## EXERCISE REQUIREMENTS
The required answer is an exact copy of the records below, without pictures.
** Opening SOURCE RECORDS block **
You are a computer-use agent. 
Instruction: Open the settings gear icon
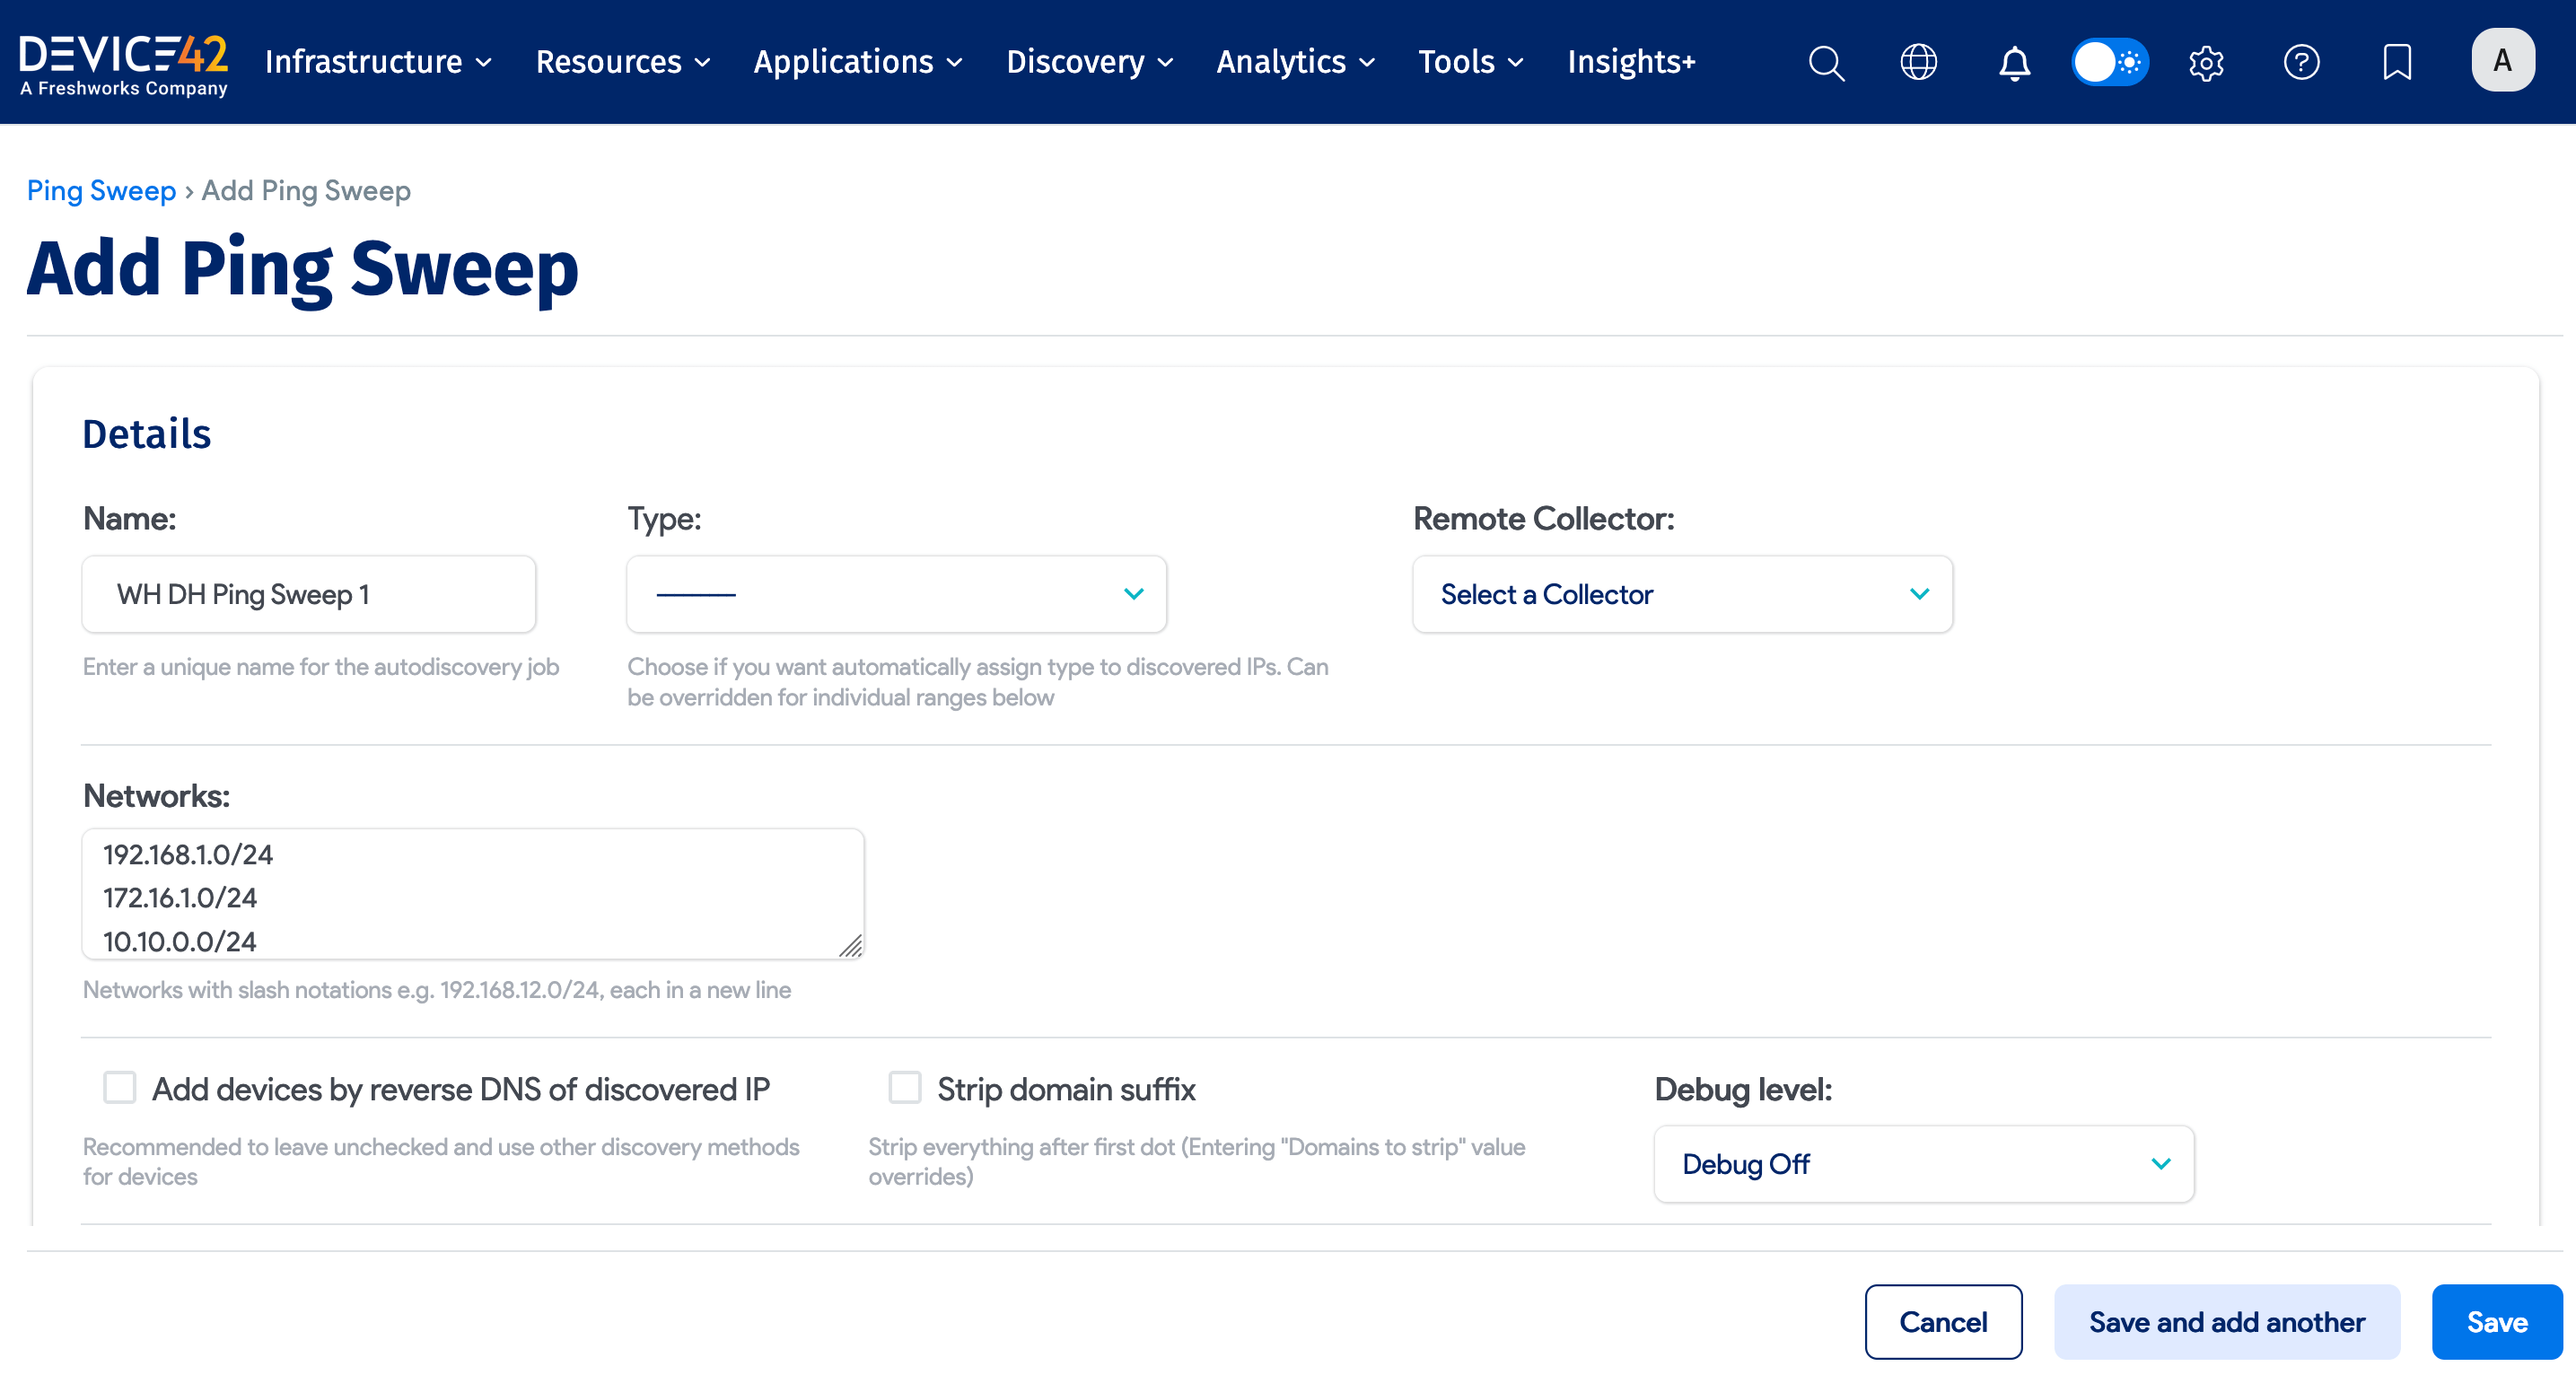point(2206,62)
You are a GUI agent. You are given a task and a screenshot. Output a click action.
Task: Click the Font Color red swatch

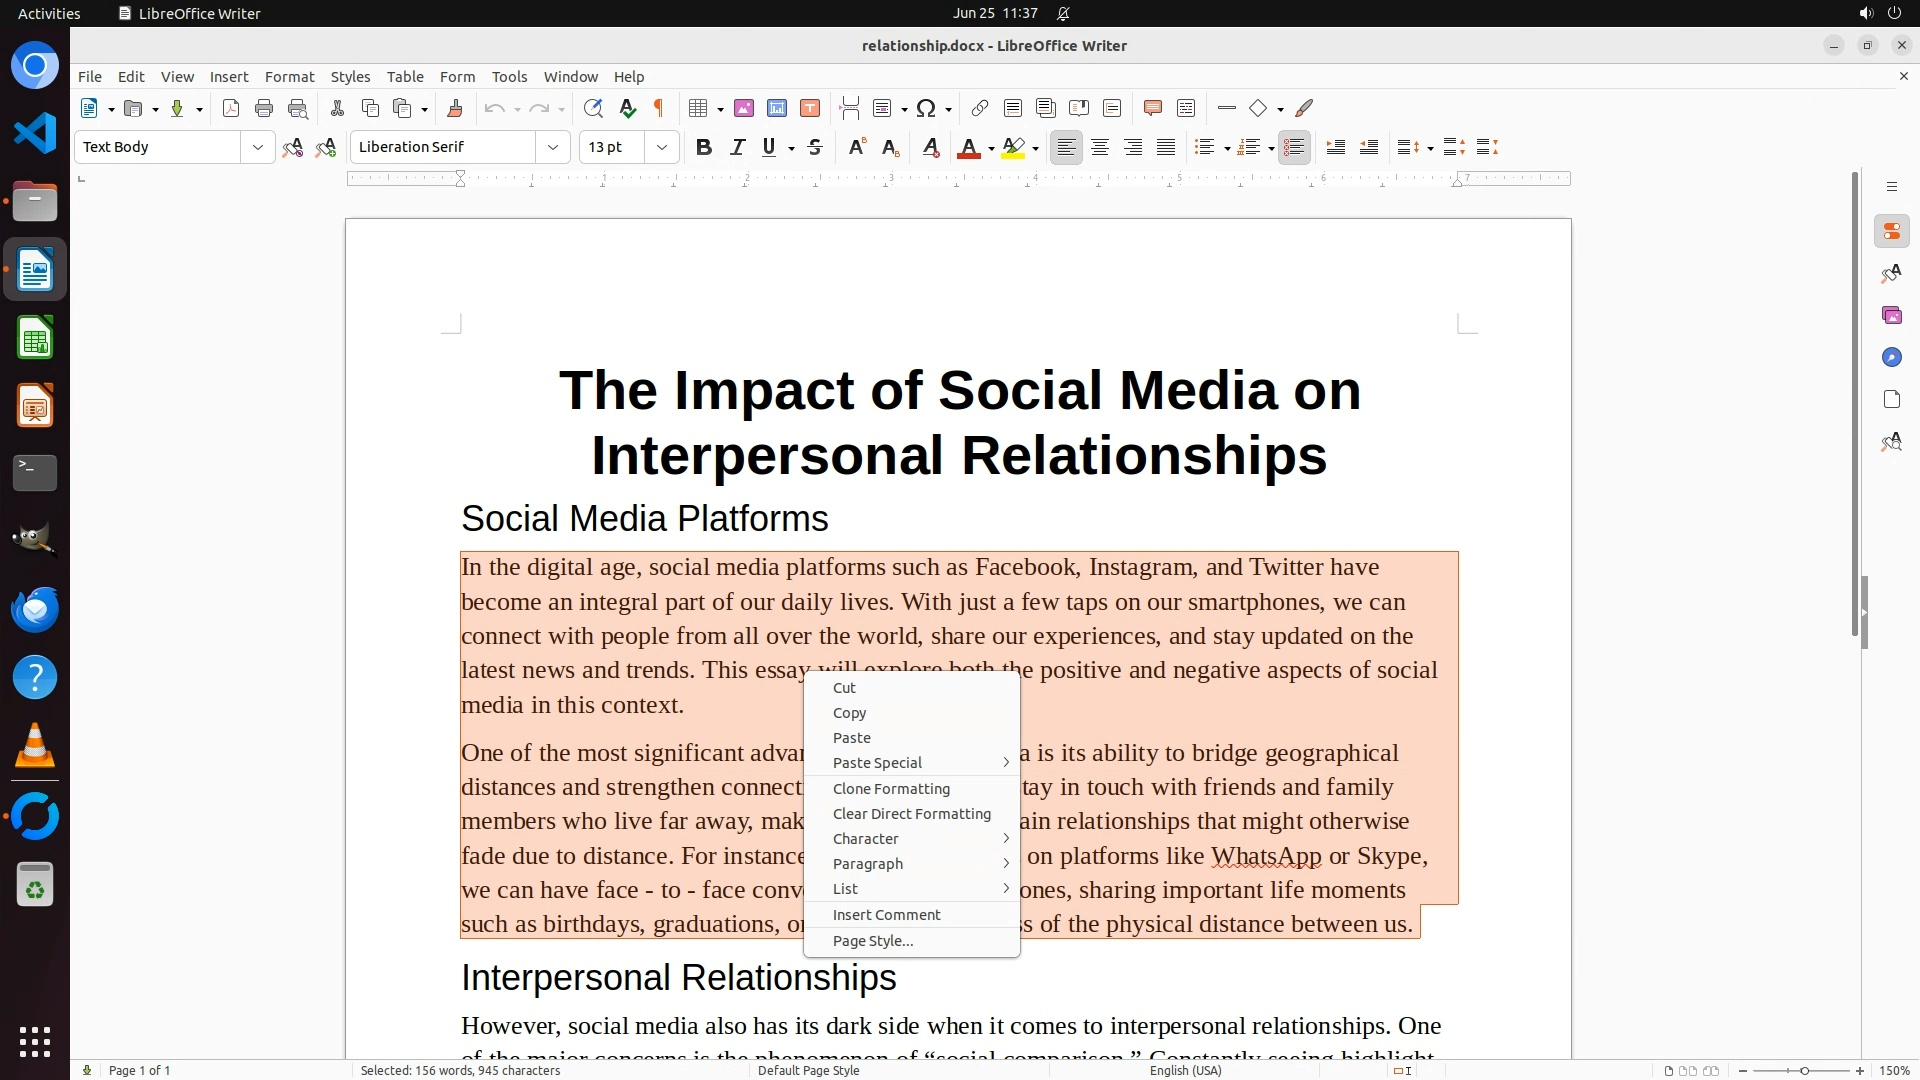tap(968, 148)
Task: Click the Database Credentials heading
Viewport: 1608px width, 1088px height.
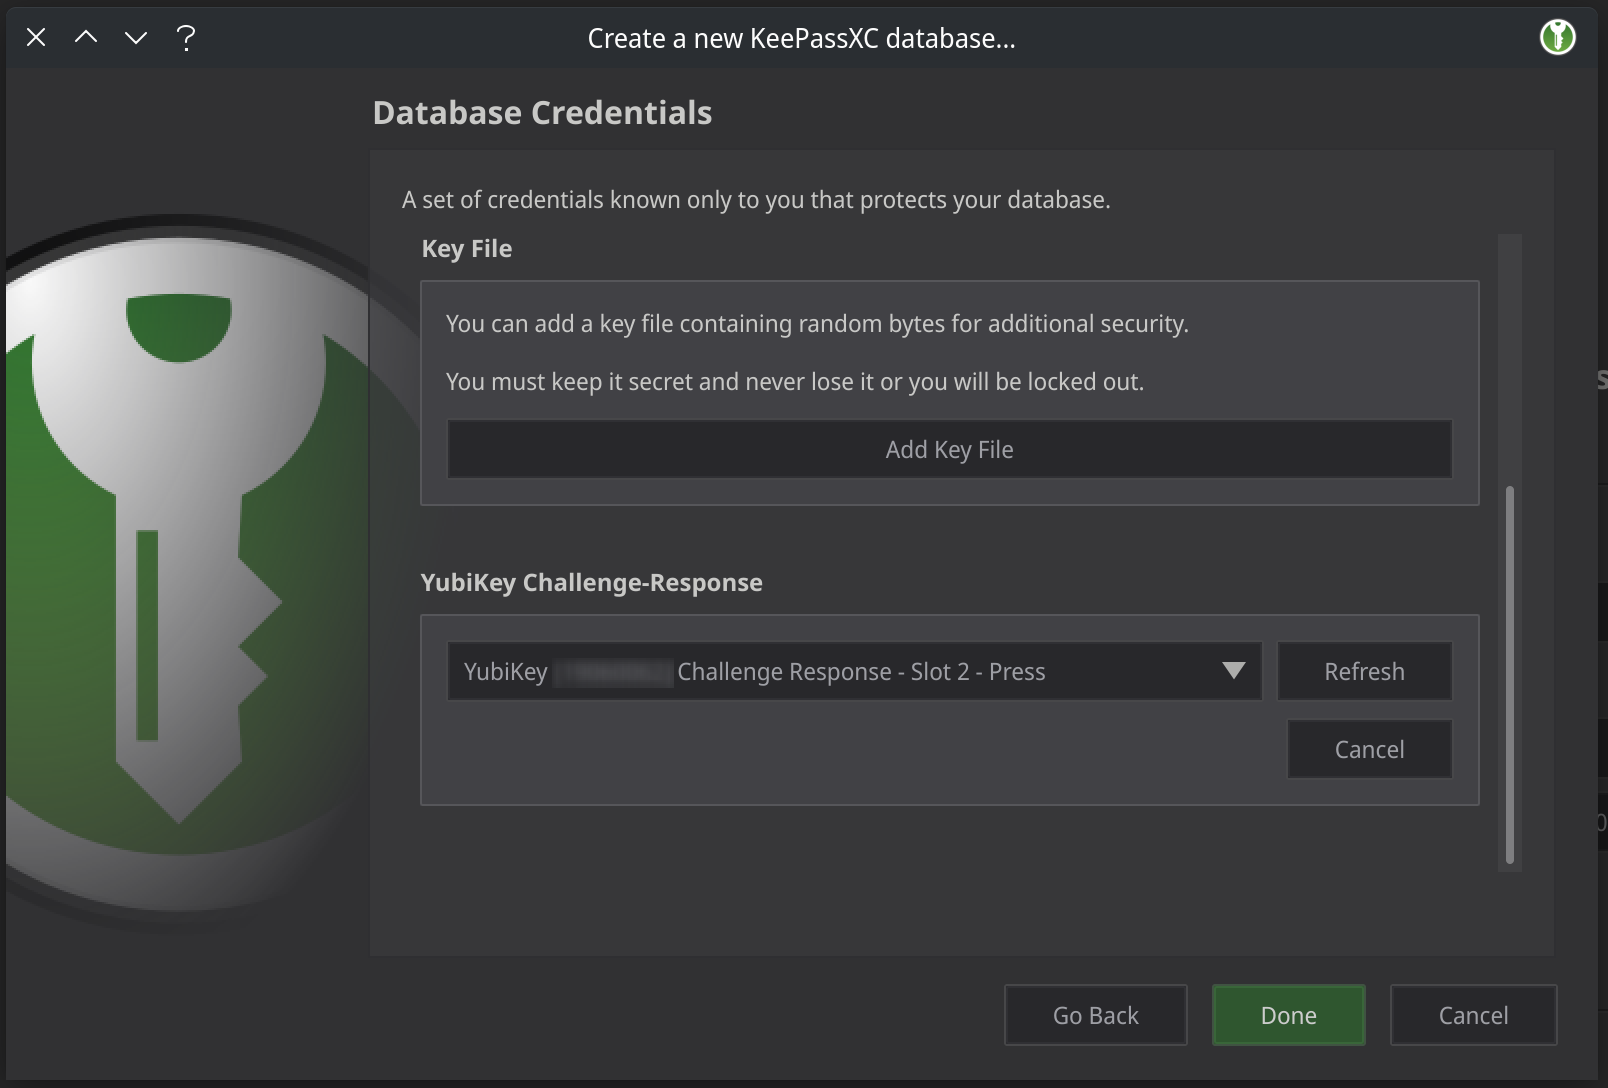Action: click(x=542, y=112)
** Closing SOURCE RECORDS block **
## EXERCISE ANSWER
You are a computer-use agent. 
Instruction: Open the settings gear icon
point(2206,62)
You are a GUI agent. You are given a task and a screenshot. Output a click action.
Task: Click the Font Color red swatch

tap(968, 148)
Task: Click the Database Credentials heading
Viewport: 1608px width, 1088px height.
Action: click(x=542, y=112)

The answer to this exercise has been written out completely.